Records drawn from a dataset:
————

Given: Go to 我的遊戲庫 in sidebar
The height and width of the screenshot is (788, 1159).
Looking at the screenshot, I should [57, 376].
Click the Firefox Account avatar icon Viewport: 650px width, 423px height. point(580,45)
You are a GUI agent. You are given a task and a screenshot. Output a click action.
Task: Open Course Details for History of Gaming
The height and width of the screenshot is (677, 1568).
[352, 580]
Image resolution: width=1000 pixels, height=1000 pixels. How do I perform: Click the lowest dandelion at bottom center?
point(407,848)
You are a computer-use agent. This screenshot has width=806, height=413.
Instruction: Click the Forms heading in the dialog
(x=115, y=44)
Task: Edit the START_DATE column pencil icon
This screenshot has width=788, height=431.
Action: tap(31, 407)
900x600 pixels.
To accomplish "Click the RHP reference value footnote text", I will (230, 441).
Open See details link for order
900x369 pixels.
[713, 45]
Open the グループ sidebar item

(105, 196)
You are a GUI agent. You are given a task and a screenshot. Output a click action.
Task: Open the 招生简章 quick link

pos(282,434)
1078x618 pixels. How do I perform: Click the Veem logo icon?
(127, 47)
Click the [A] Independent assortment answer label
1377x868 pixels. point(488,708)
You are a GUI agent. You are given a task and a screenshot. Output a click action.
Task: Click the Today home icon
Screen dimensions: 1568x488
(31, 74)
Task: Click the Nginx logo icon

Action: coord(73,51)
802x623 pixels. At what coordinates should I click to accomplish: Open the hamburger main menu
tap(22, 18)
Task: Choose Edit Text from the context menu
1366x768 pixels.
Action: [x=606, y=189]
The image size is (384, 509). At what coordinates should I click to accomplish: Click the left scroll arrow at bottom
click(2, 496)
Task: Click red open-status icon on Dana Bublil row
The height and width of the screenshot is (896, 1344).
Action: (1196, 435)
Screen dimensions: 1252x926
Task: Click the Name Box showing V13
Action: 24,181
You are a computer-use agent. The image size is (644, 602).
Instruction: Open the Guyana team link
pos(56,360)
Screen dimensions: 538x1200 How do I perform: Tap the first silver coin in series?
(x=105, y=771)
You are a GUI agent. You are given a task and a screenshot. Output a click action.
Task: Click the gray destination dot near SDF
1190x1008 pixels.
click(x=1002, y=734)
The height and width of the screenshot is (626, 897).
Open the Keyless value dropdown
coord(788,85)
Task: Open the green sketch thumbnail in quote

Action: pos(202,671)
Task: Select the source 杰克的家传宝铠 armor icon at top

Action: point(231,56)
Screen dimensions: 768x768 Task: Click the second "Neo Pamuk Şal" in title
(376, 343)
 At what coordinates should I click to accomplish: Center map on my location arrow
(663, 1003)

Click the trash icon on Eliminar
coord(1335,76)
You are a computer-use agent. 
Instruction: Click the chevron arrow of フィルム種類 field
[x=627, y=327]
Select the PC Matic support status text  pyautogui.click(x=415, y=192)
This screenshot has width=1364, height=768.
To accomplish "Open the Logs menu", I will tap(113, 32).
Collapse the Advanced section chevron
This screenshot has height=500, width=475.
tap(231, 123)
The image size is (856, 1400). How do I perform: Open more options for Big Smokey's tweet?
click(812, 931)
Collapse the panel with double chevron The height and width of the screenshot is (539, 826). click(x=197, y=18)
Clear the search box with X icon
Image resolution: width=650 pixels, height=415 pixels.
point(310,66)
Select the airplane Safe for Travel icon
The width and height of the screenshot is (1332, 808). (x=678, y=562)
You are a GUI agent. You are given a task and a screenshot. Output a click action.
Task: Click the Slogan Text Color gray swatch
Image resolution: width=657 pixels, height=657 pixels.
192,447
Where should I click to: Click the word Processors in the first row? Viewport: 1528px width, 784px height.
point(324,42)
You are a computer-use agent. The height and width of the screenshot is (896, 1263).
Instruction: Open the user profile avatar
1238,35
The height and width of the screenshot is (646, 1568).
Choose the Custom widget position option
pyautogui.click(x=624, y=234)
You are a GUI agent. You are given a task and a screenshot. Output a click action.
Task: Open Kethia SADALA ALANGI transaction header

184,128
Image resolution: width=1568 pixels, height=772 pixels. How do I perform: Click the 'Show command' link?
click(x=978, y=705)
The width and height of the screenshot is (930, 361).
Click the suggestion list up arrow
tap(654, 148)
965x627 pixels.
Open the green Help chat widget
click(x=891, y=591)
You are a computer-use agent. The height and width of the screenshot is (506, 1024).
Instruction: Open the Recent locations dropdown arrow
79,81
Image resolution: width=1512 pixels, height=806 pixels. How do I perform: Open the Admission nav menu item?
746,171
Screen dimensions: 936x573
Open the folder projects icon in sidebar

————

▸ What is being asked
Reply with nothing but a number: how many lines of the entries above contain the string "computer"?

▸ Output of the task
5